Giudizio: 7.5/10
E' un film tosto The Silence, opera seconda di Baran bo Oder; lo è perchè fuori da ogni intento di facile presa tratta il tema della pedofilia senza esecrazione ostentata e facile, senza pietismo da quattro soldi e soprattutto senza ipocrisia.
Non che il film sia asettico verso la tematica, tutt'altro, ma si costruisce fotogramma dopo fotogramma con la ferma decisione di lasciarsi alle spalle le ovvietà e le emozioni forcaiole.
Un delitto atroce avvenuto 23 anni prima, in cui una adolescente viene brutalmente violentata e assassinata rimasto senza colpevole inseguendo inutilmente una pallida scia lasciata da una automobile rossa, si ripete con angoscianti concidenze negli stessi luoghi della provincia tedesca.
Noi sappiamo da subito chi sono l'assassino e il suo complice, quest'ultimo dopo 23 anni felicemente sposato con prole, scopriamo invece lentamente nel film, grazie a lunghi flash back come i due si siano ritrovati accomunati dalla insana attrazione per le ragazzine consumata con la visione di film pedopornografici in rigoroso formato super8.
Dopo quel giorno in cui si resero protagonisti del delitto rimasto impunito i due si perdono di vista; ma il nuovo omicidio così simile nei luoghi e nelle modalità , avvenuto con perversa precisione lo stesso giorno del precedente, mette in moto nella coscienza e nel profondo dell'animo di Timo, colui che fiancheggiò l'assassino, i fantasmi del passato.
La polizia pensa subito che i due fatti siano legati, ma il vecchio detective è ormai pensionato sebbene cerchi di rendersi utile, invano viste le ritrosie del suo successore; solo un poliziotto, quasi grottescamente e classicamente tormentato dal ricordo della giovane moglie morta da poco, sembra volere seguire i consigli del vecchio detective.

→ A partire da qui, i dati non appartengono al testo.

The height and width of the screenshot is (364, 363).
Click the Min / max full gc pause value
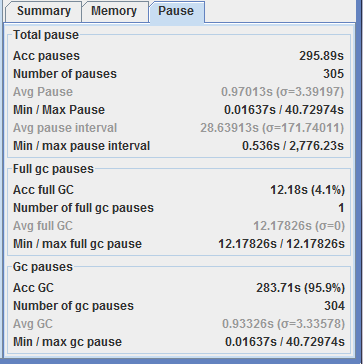coord(281,244)
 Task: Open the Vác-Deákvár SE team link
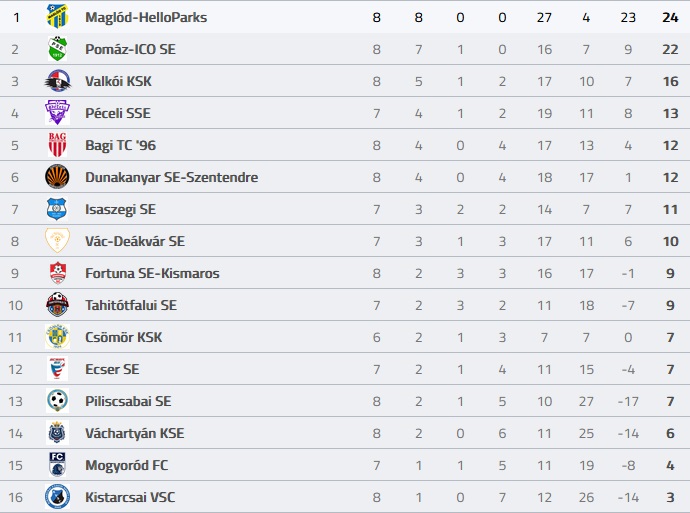pos(134,241)
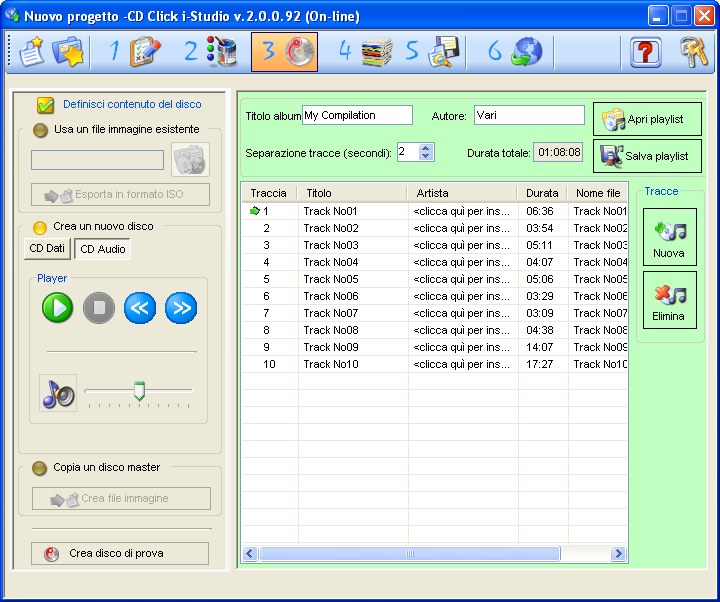Image resolution: width=720 pixels, height=602 pixels.
Task: Enable 'Copia un disco master' option
Action: tap(41, 468)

Per l'uomo l'identificazione con la madre della vittima del primo delitto è spontanea: il dolore della perdita paralizza la vita impedendone il normale corso, anche dopo tanti anni e ciò lo terrorizza.
Il thriller , che tale non è, regala un finale che getta l'ombra lunga dell'oblio in cui tutti escono drammaticamente sconfitti.
Se da un lato , attraverso sottotrame più o meno riuscite il film vaga nella palude del rimorso e della rabbia per la perdita e l'abbandono, dall'altra regala invece un ben più pregnante sguardo sulla psicologia del pedofilo senza alcun intento giustificatorio, mettendo però per una volta chi guarda dalla parte dell'orco, al suo bisogno di comunicare e di sentirsi non autoemarginato: questo snodo narrativo crea una cappa oscura carica di pessimismo e di dolore; a poco servono le belle immagini di tranquilla vita di provincia, i verdi boschi, le case dalle rigide forme teutoniche, i colori e i campi di grano; The Silence è lavoro duro e nero come la pece che non lascia alcuna via d'uscita a vittime e carnefici.
Il regista Baran bo Odar, nonostante le citate ambientazioni amene, sposa a pieno lo stile del racconto cupo, tipico di certa cinematografia germanica,costruisce un thriller atipico in cui tutto è subito chiaro ma che ben presto attanaglia dal punto di vista psicologico creando una disturbante tensione; probabilmente tralascia un po' troppo certi aspetti più profondi dei protagonisti ed è un po' carente nella logica ferrea che dovrebbe contraddistinguere un thriller in senso lato, ma nel suo insieme The Silence è film che colpisce e lascia il segno.